Gesellschaft am kosmischen Herd
Vielleicht spendet die zeitgenössische Philosophie Hoffnung und Ansporn: Peter Sloterdijk hat in den „Sphären“ vor einigen Jahren darüber nachgedacht, wie sich die Gesellschaft als Gemeinschaft von Individuen in die Zukunft entwickeln könnte. Die Frage nach der Energieversorgung – sowohl im physikalischen wie im mentalen Sinn – hat im Mittelpunkt seiner Überlegungen gestanden. Der Karlsruher Philosoph ist dabei von jenem archetypischen Modell der Versammlung der Menschen um die Feuerstelle, den „Herd“ ausgegangen, der einer menschlichen Gemeinschaft Sinn und Energie zum Überleben gibt und den bereits Vitruv und 1900 Jahre später Gottfried Semper als Gründungsmythos der Architektur zum Ausgangspunkt ihres Nachdenkens über deren ureigentliches Wesen gewählt haben. Statt der mit fossilem Brennmaterial betriebenen Koch- und Wärmestelle der Vergangenheit hat er den metaphorischen „Platz an der Sonne“ ausgemacht. „Wer könnte leugnen,“, so Sloterdijk, „ dass sich in allen Politiken der Neuzeit die Schwierigkeit manifestiert, die Menschheit als überzahlreiche solare Familie um jenen exzentrischen Herd zu versammeln?“5 Über die reale Ausprägung und damit die architektonische Dimension dieser Sammlung um den „kosmischen Herd“ hat sich der Philosoph – wohl wissend, dass hier die Grenzen seines Faches erreicht sind – ausgeschwiegen. Dieser Gedanke wäre indes fortzuführen…

Anmerkungen
1 Semper, Gottfried: Ueber Baustile, in: derselbe: Kleine Schriften. Hrsgg. von Hans und Manfred Semper, Mittenwald 1979 (ND d. Ausg. Berlin und Stuttgart 1884), S. 395ff. hier: S. 422.
2 Wagner, Otto: Moderne Architektur. Seinen Schülern ein Führer auf diesem Kunstgebiete, Wien 1895.
3 In: der architekt 2/2009, S.1.
4 In: TEC21 Dossier 1/2007, S.7ff.
5 Sloterdijk, Peter: Sphären II. Globen, Frankfurt am Main 1999, S. 228ff., hier S. 249.

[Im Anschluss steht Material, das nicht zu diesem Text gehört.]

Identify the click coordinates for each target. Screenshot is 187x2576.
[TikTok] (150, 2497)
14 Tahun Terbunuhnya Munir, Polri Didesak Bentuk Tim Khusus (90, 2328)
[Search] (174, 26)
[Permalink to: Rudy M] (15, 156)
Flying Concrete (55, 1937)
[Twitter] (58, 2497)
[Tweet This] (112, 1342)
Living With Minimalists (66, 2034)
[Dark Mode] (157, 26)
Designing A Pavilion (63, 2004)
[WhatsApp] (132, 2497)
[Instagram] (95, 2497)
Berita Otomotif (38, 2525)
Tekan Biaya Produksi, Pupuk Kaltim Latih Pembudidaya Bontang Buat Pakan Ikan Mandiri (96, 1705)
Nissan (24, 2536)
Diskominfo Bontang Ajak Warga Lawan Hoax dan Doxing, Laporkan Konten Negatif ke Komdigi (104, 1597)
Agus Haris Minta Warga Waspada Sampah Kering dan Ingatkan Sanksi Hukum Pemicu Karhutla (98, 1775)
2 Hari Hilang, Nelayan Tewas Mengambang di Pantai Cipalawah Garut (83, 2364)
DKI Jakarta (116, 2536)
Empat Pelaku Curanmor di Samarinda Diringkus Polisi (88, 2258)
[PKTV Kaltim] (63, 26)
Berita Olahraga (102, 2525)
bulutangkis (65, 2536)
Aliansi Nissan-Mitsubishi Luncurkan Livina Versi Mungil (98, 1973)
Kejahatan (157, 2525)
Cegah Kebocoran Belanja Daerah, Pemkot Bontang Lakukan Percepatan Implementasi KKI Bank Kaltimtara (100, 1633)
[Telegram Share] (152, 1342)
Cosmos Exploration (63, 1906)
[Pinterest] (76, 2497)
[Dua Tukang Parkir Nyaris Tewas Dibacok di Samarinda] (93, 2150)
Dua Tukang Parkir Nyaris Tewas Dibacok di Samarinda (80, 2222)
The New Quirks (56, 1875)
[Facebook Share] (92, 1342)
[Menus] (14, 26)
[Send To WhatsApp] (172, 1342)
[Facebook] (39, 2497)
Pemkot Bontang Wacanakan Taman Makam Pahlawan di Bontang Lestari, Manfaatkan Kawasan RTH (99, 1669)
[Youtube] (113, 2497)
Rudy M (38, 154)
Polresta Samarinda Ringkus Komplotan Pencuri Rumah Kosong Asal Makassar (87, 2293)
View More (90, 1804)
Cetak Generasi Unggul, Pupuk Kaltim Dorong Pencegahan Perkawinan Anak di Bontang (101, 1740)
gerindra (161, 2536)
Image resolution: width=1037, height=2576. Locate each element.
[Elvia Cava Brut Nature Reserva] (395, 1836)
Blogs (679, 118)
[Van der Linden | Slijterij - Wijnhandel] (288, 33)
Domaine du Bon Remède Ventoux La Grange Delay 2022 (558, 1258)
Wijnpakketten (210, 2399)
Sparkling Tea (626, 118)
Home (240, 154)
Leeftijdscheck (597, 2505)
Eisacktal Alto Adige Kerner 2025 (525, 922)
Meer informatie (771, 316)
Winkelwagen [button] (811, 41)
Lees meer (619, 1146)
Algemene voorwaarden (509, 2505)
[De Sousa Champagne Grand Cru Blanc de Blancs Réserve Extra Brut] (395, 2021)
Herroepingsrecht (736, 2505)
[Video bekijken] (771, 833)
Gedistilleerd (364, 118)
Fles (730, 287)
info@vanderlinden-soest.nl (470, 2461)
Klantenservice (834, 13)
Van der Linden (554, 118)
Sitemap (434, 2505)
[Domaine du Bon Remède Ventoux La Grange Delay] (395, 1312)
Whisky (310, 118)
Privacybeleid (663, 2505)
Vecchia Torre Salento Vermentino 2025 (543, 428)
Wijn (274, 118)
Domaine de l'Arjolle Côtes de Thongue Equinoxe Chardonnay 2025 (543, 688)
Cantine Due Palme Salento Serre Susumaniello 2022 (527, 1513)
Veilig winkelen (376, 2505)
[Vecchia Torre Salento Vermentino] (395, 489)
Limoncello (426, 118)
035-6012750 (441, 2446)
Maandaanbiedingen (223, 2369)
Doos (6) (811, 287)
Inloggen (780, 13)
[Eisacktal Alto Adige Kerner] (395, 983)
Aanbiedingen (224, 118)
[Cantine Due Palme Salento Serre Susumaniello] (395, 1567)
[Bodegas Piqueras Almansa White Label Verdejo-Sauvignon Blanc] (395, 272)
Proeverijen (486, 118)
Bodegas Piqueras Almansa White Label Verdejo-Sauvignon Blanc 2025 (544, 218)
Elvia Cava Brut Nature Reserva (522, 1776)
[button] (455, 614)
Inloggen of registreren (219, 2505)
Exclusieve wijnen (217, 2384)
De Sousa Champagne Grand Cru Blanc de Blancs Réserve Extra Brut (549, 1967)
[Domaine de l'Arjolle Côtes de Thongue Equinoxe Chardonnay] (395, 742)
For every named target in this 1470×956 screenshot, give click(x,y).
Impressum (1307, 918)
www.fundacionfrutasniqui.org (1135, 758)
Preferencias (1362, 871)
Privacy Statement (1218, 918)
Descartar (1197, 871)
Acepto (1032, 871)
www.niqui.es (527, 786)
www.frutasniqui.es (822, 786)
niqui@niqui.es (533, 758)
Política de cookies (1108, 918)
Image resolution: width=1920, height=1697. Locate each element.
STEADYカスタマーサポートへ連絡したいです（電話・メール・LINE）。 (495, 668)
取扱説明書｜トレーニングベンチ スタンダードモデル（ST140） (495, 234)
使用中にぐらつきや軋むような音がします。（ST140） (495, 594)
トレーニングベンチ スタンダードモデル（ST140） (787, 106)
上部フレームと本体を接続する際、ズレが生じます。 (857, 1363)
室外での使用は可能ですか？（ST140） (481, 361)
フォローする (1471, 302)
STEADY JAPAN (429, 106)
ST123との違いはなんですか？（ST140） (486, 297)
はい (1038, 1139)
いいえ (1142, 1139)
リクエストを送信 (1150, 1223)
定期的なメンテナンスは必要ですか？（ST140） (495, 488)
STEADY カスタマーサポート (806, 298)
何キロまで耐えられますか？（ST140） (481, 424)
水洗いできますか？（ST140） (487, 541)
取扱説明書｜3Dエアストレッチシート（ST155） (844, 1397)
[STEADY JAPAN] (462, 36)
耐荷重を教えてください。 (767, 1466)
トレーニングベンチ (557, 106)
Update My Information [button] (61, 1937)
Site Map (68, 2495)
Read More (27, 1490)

Andreas Denk ist Architekturhistoriker und Chefredakteur dieser Zeitschrift, er lehrt Architekturtheorie an der Fachhochschule Köln, lebt und arbeitet in Bonn und Berlin.

Dieser Text wurde zum ersten Mal publiziert in der architekt 3/09 zum Thema Ästhetik und Ökologie. Aufbruch in eine klimatische Moderne.